Of all Moore’s collaborations, the work on his latest graphic novel, Lost Girls, has been especially long, some 16 years, and intensive, as he and Melinda Gebbie became partners and lovers. Gebbie, a fiercely original underground cartoonist in her own right, was a victim of British judicial squeamishness in 1985, when her uninhibited 1977 comic book Fresca Zizis was declared obscene and destroyed. In Lost Girls, Moore and Gebbie set out to transform pornography, “ordinarily a dull and ugly genre with absolutely no standards”, into something potentially artistic as well as arousing. They revisit the beloved children’s storybook heroines Alice (from Alice’s Adventures in Wonderland), Wendy Darling (from Peter Pan) and Dorothy Gale (from The Wizard of Oz) as if they were real, grown up and sexually experienced. “I think every reader can identify with these characters, because they represent our own childhood and the changes that happened to them are similar to those that have happened to us.”

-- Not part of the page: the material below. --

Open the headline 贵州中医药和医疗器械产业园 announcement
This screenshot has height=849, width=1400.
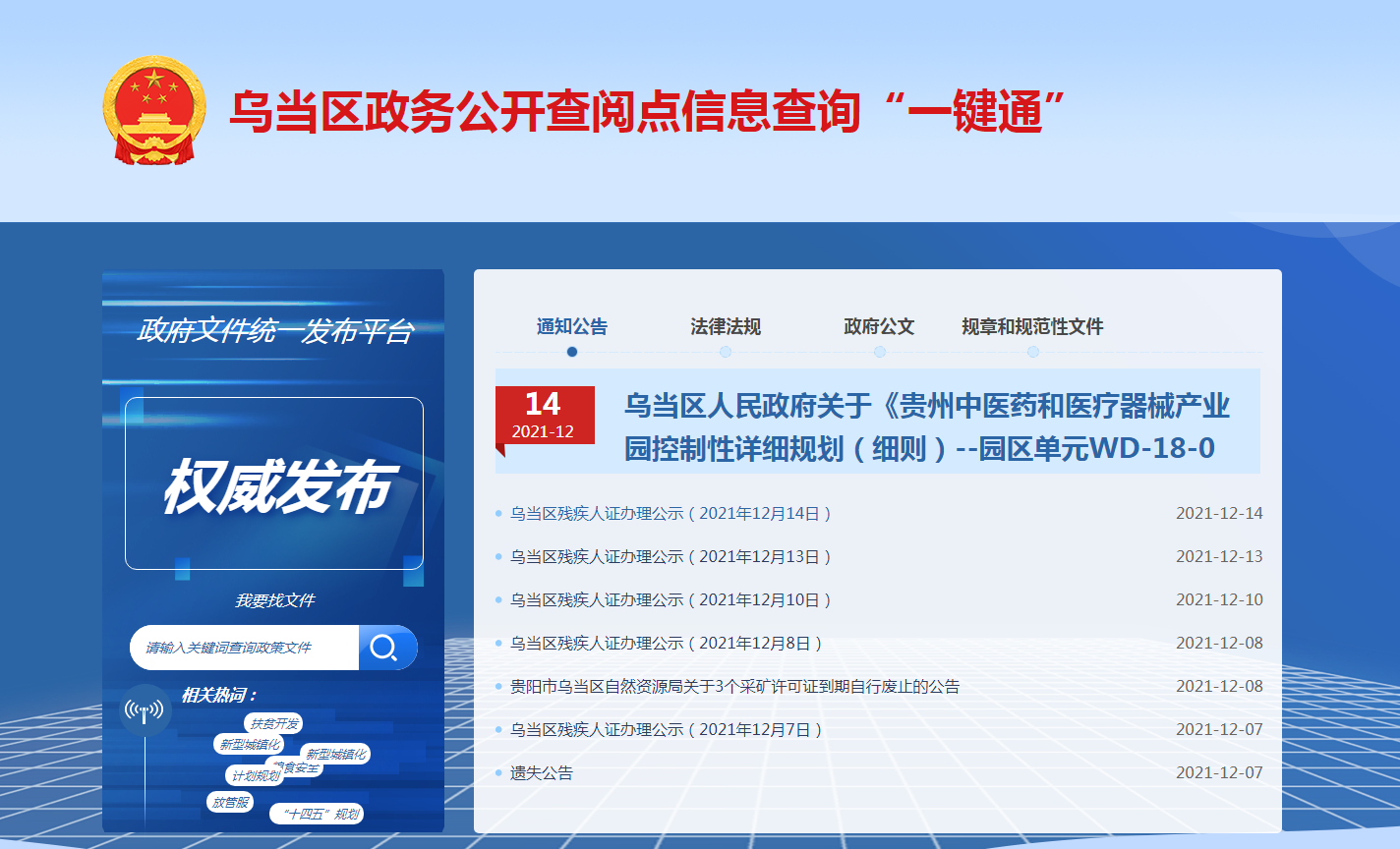tap(926, 426)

These three different ages and types of woman, each with her own secrets encoded in her fairytale youth, meet and share their erotic fantasies at the luxury Hotel Himmelgarten on the Austrian border in 1913. Setting it amid the imminent First World War allows Moore and Gebbie to comment on the human imagination in its sexual phase and the absolute lack of imagination represented by war. Moore mentions one arresting contrast: “The last chapter shows a big dildo on a dressing table in an opening shot, and by the end, when we show the battlefields, there’s a human penis outside the context of an attached body which mirrors it but in an appalling way. You start to think, which of these is obscene?”
Issued in three slipcased hardbacks, Lost Girls shows a “pornotopia” of assorted and strong sexual activity, and yet Gebbie’s luscious art, harking back to past masters and mistresses of erotica, has a quality that, in Moore’s view, “seems able to imbue even the most potentially grotesque scene with a kind of charm, beauty, warmth and a sensual, human atmosphere. We tried to find something personally arousing in every scene, otherwise that would have been faking it, but we didn’t want it just to be a mirror of our sexual tastes. We wanted to create something potentially appealing to people of every gender and sexuality.”

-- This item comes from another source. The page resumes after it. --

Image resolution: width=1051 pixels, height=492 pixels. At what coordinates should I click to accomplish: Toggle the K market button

In spite of worries that Lost Girls’ explicit imagery might prove controversial or even actionable in America, the book received glowing press, even in the normally conservative USA Today, and sold out there of its 10,000-copy first printing in one day. Already going into a third printing of 20,000, their distribution to Britain has been delayed because of correspondence to the publishers, Top Shelf, from Great Ormond Street Hospital - which was given the copyright to Peter Pan in JM Barrie’s will - possibly until January 2008, when its rights expire. This has not stopped the book hitting the Top 20 on Amazon.

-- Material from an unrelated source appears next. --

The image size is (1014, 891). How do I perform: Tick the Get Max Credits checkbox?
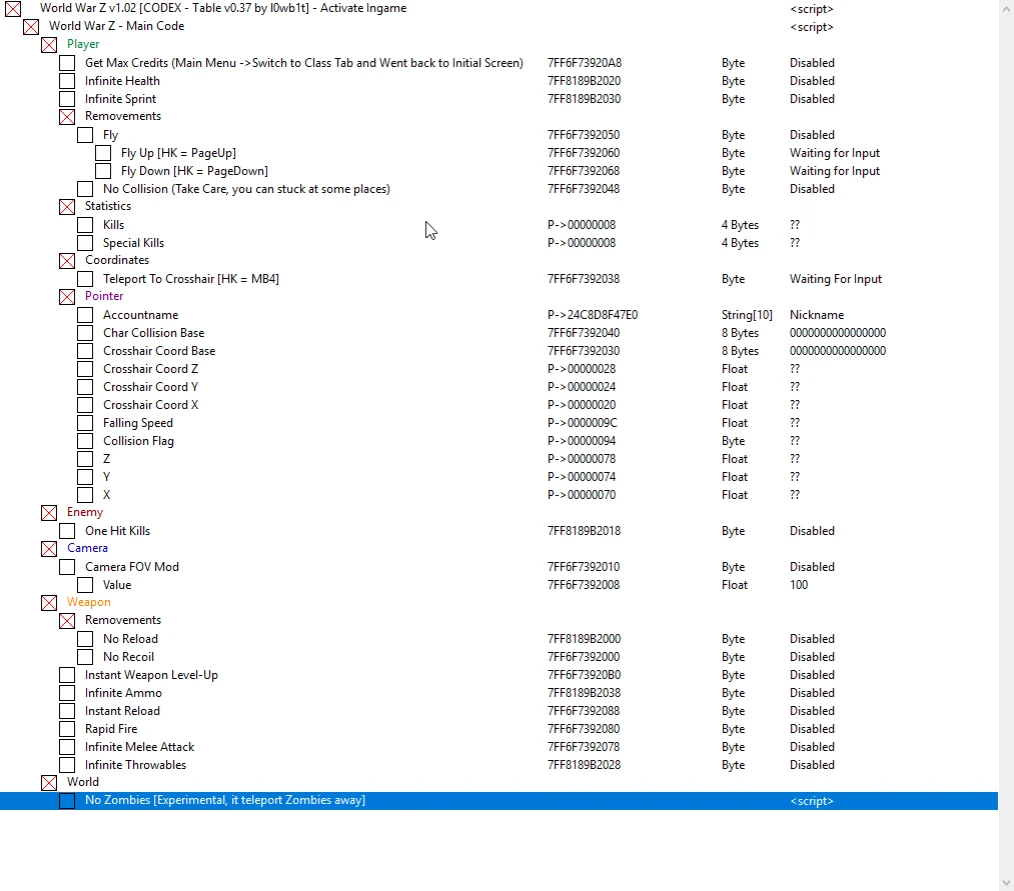pos(67,63)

Who would have thought that pornography could be redeemed by comics? Angela Carter in The Sadean Woman suggested that she could imagine a form of pornography that would be healthy and benevolent in a cultural sense. Moore’s hope is to “create a work of sufficient worth and sensitivity, that it might begin to redefine pornography as a beautiful, safe arena in which our sexual ideas could be openly discussed.” Vitally, in our present climate of war and terror, Lost Girls elevates “our capacity for fiction and sexual fantasy, the subjective world inside us all.”Posted: April 1, 2007
The original version of this article appeared in the Sunday Review section of the Independent On Sunday on 1 October 2006.